- Born: 1983 (age 42–43) Pakistan
- Occupation: Businessman
- Known for: Kidnapping and rescue
- Spouse: Maheen Ghani (divorced) Neha Rajpoot (m. 2021)
- Parent(s): Salmaan Taseer (father, former Governor of Punjab, Pakistan
- Family: Taseer family

= Kidnapping of Shahbaz Taseer =

2011 kidnapping in Pakistan

Shahbaz Taseer is a Pakistani businessman, and the son of the former Governor of Punjab (Pakistan) Salman Taseer. In August 2011, following his father's assassination, he was kidnapped by militants in Lahore while he was driving to his office from home. Taseer was held in captivity for around four and a half years and was recovered from Kuchlak, Balochistan on 8 March 2016. Taseer's kidnapping was referred as one of the most high-profile kidnappings in Pakistan by The Guardian.

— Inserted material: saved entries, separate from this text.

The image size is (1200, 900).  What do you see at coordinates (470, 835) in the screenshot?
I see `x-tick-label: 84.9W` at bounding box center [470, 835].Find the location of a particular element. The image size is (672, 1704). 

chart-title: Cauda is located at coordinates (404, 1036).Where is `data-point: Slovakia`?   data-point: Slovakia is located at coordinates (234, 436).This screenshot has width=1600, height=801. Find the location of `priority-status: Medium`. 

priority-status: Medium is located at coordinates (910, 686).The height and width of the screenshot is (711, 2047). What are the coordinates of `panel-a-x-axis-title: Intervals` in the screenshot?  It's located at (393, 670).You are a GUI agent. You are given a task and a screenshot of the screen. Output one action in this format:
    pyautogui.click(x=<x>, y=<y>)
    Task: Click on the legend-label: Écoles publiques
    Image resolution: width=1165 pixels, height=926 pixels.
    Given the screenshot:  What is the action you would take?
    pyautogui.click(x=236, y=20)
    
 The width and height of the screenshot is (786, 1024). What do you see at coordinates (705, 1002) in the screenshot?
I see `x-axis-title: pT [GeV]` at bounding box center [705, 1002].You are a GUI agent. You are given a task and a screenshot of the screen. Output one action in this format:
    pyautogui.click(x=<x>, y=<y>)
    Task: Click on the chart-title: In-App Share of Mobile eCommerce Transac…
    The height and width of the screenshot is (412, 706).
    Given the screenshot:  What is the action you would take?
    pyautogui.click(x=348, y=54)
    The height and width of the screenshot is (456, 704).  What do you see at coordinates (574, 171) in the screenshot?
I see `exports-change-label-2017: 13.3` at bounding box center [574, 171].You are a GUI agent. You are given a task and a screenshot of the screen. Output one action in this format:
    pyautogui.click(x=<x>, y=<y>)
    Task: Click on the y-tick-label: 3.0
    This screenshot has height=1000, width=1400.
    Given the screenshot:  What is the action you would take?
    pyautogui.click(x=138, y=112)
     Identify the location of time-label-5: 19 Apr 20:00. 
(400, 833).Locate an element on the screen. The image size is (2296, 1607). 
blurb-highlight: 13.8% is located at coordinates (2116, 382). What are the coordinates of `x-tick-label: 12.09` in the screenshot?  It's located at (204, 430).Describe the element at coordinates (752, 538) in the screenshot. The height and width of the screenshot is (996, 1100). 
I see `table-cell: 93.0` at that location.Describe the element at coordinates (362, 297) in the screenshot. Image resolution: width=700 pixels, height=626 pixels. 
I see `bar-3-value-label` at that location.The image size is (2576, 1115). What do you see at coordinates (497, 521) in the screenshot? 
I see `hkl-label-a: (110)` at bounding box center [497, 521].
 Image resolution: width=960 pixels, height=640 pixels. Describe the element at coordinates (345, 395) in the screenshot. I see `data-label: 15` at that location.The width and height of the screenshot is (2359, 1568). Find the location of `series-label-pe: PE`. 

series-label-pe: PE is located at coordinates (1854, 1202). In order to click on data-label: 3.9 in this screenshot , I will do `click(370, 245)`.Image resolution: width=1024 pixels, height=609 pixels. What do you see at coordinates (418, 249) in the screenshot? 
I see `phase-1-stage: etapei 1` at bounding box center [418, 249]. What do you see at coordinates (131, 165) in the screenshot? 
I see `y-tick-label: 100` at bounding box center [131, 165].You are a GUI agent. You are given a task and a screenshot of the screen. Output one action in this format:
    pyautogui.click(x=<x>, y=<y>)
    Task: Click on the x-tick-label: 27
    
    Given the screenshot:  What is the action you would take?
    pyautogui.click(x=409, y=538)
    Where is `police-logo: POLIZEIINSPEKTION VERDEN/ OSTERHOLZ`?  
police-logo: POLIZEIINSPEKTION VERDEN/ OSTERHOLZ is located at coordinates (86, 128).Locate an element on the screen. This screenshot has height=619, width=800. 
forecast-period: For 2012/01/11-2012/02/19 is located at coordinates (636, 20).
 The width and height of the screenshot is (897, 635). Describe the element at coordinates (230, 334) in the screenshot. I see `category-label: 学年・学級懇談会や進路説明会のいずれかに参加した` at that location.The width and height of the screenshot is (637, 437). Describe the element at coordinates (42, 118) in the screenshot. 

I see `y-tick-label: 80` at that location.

BBC's HARDtalk interviewed Taseer about his days in captivity. In an interview, he mentioned that he was held by Uzbek militants, before eventually being passed to the Taliban.

== Life during hostage situation ==
During an interview, Shahbaz Taseer said: "I was ambushed by about five men... My first instinct was they were going to kill me. They drugged me five minutes after abducting me. I passed out - they had beaten me up very badly because I was moving and screaming while being drugged." He further mentioned that the militants used to beat him badly and his fingernails were pulled out. The militants also sewed his mouth shut and kept him starving for days.